> [Supplied information]

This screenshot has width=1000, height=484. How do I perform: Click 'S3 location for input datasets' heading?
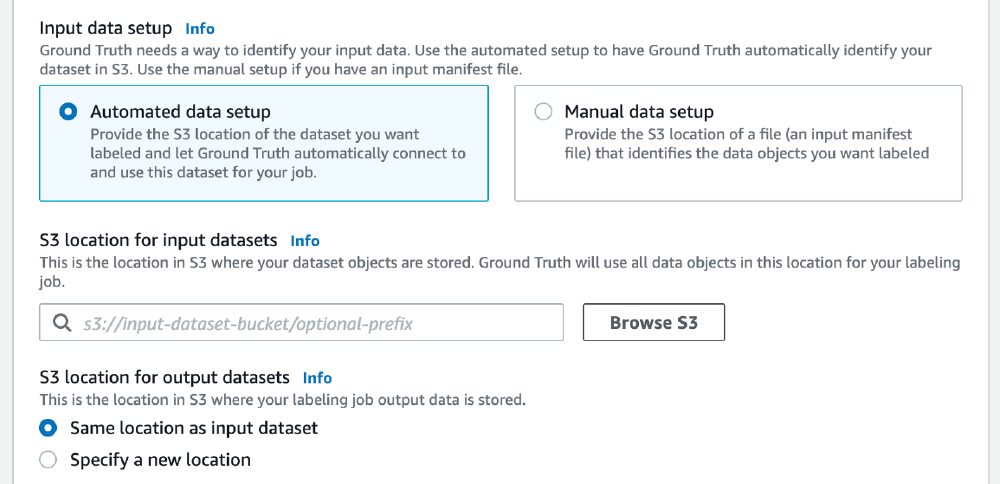158,240
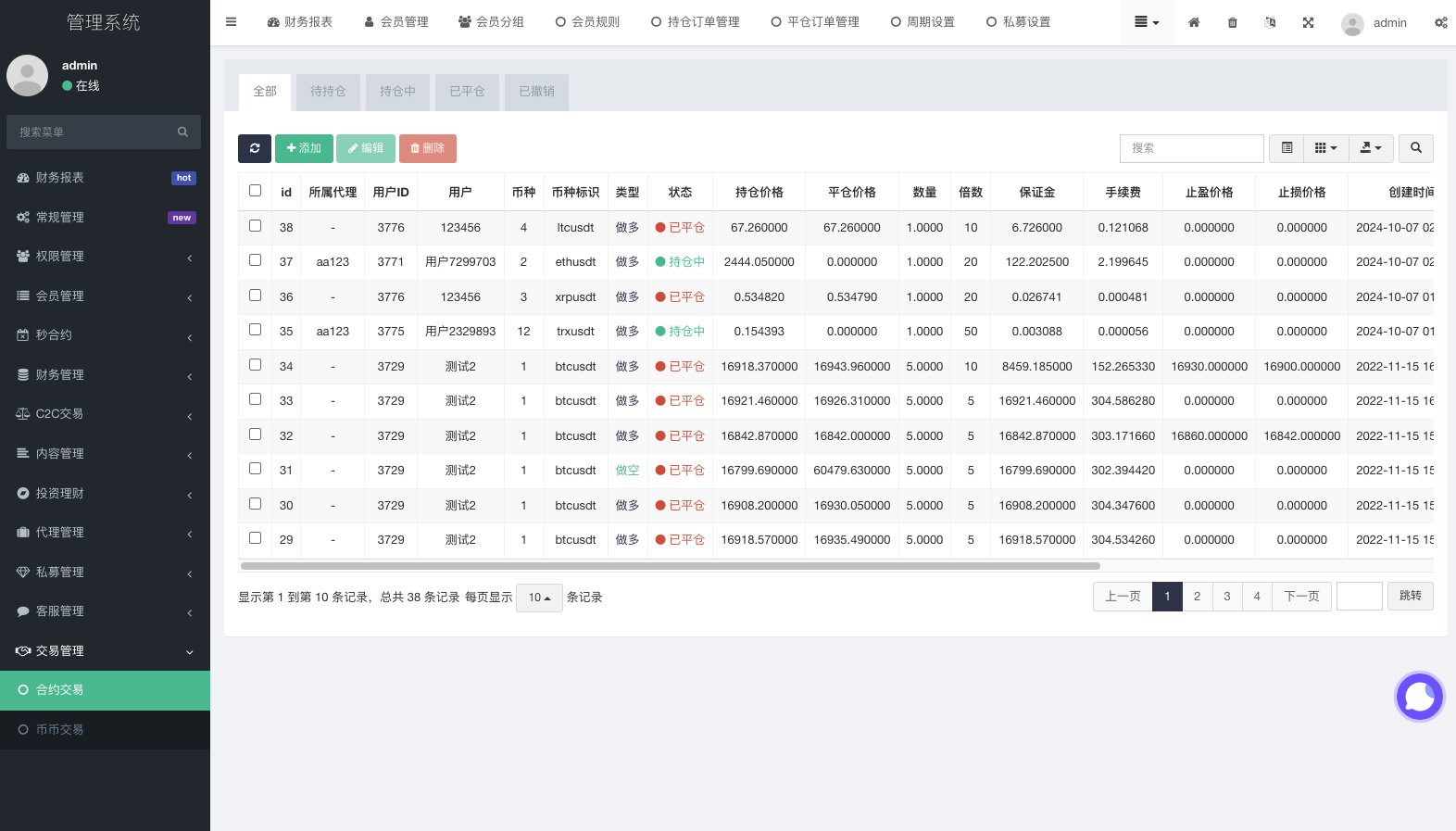1456x831 pixels.
Task: Open the page size dropdown showing 10
Action: coord(539,598)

> [Task prompt] Please retype the whole listing above exactly, without any of its images.

> [Expected answer]
This screenshot has width=1000, height=484. How do I perform: Click 'S3 location for input datasets' heading?
158,240
1456x831 pixels.
Task: Open the page size dropdown showing 10
Action: coord(539,598)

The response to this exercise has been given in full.